» **Exercise instructions**: Rewrite the stretch of the records from the line containing "You are a GUI" through the line containing "coord(131,547)" as a numbered list, skipping any blank lines. Leave the pictures out of your answer.

[Word and element location data]
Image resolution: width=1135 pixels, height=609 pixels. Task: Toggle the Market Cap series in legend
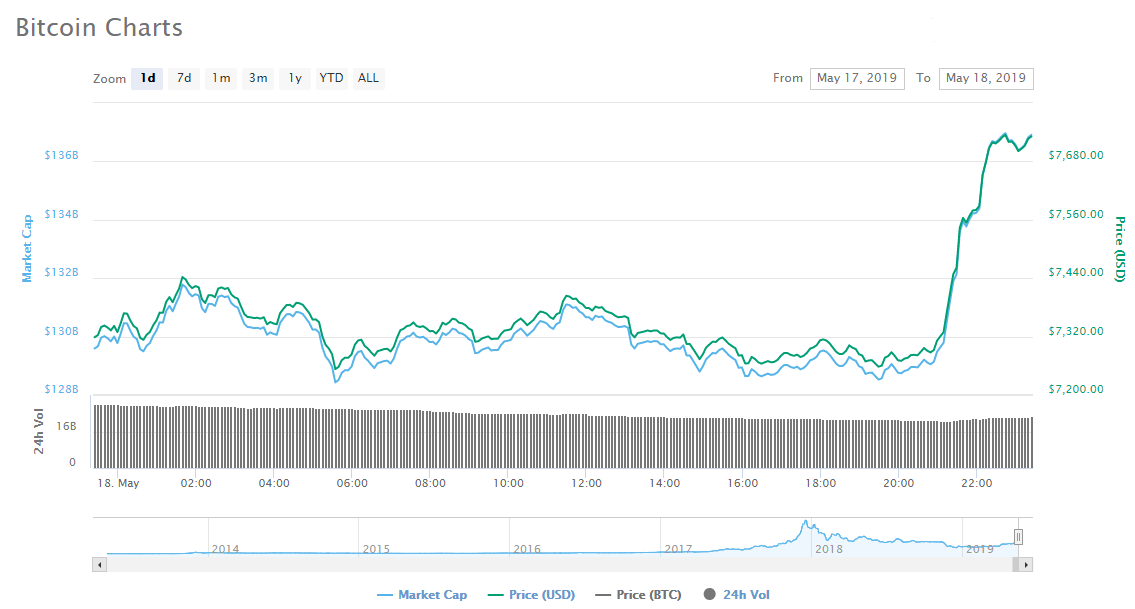[422, 594]
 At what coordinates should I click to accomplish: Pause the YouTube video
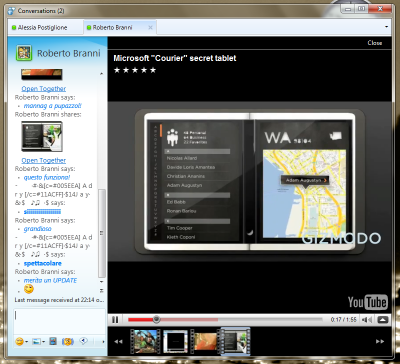(x=115, y=320)
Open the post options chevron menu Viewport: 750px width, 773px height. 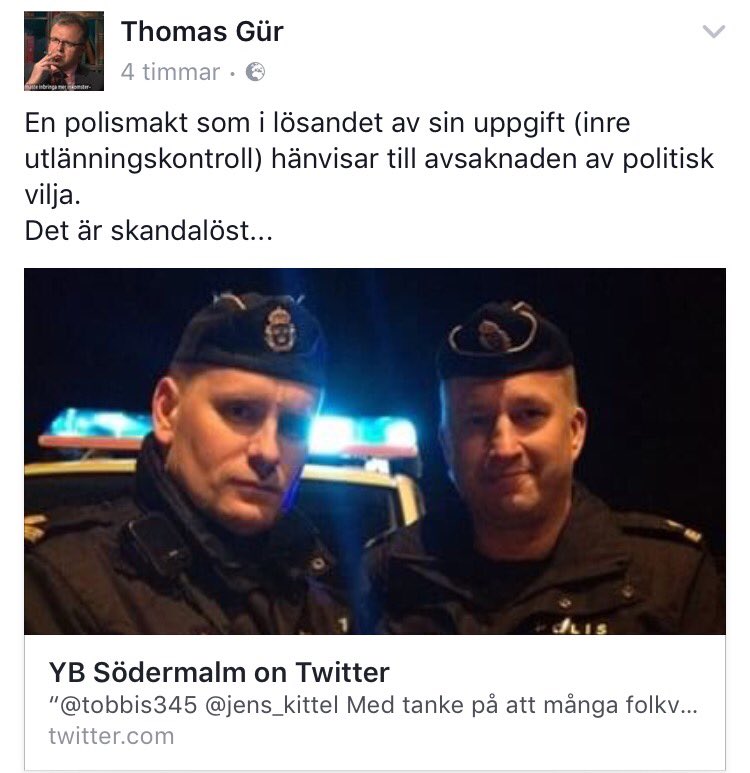714,32
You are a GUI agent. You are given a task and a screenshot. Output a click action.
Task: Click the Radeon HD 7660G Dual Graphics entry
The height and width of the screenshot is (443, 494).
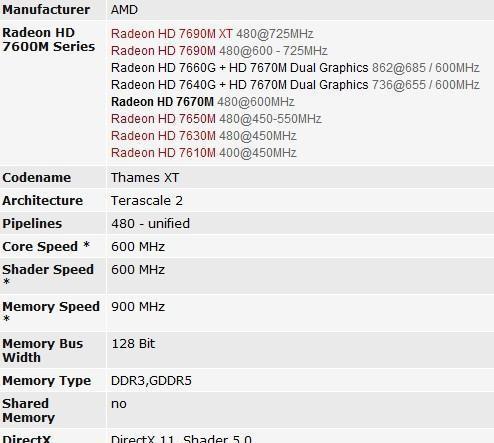tap(240, 68)
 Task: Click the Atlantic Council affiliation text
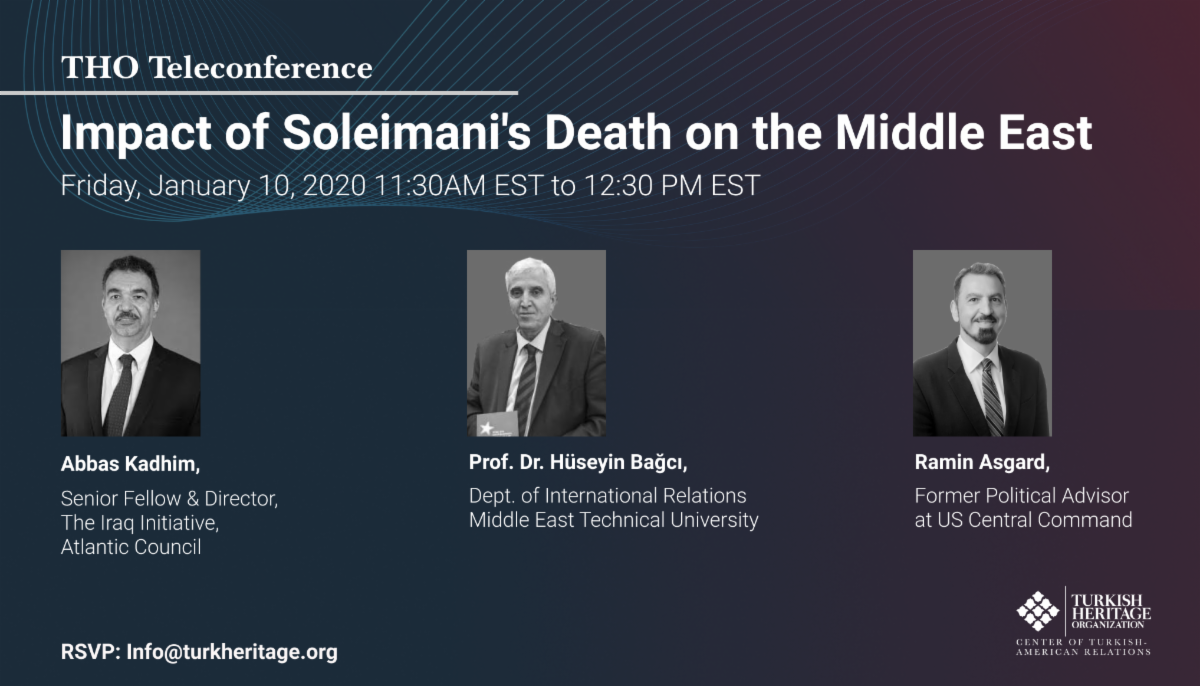coord(131,547)
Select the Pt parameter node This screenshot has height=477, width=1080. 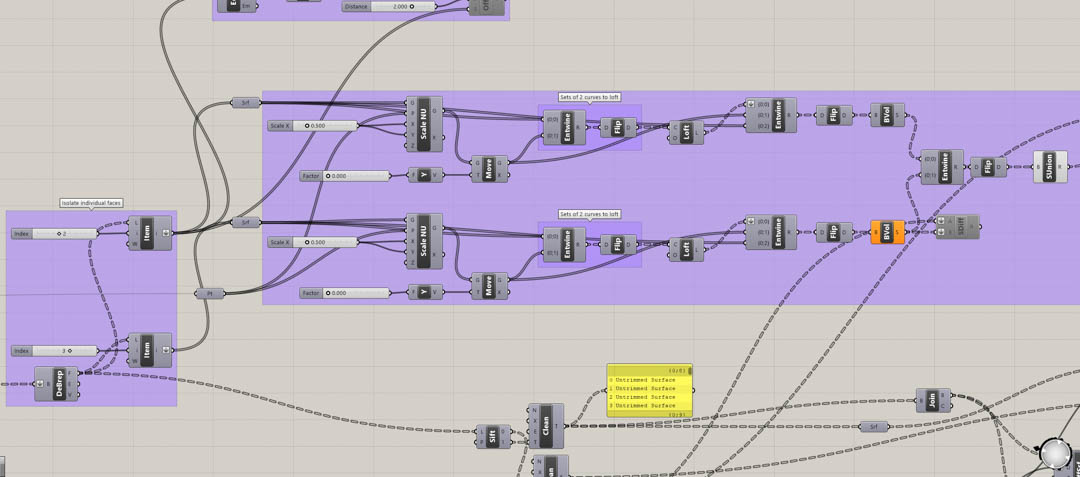(209, 294)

» **Output for this task**:
1. You are a GUI agent. You are given a task and a screenshot. Output a click action.
2. Task: Click the Radeon HD 7660G Dual Graphics entry
3. The height and width of the screenshot is (443, 494).
4. tap(240, 68)
5.  Task: Click the Atlantic Council affiliation text
6. coord(131,547)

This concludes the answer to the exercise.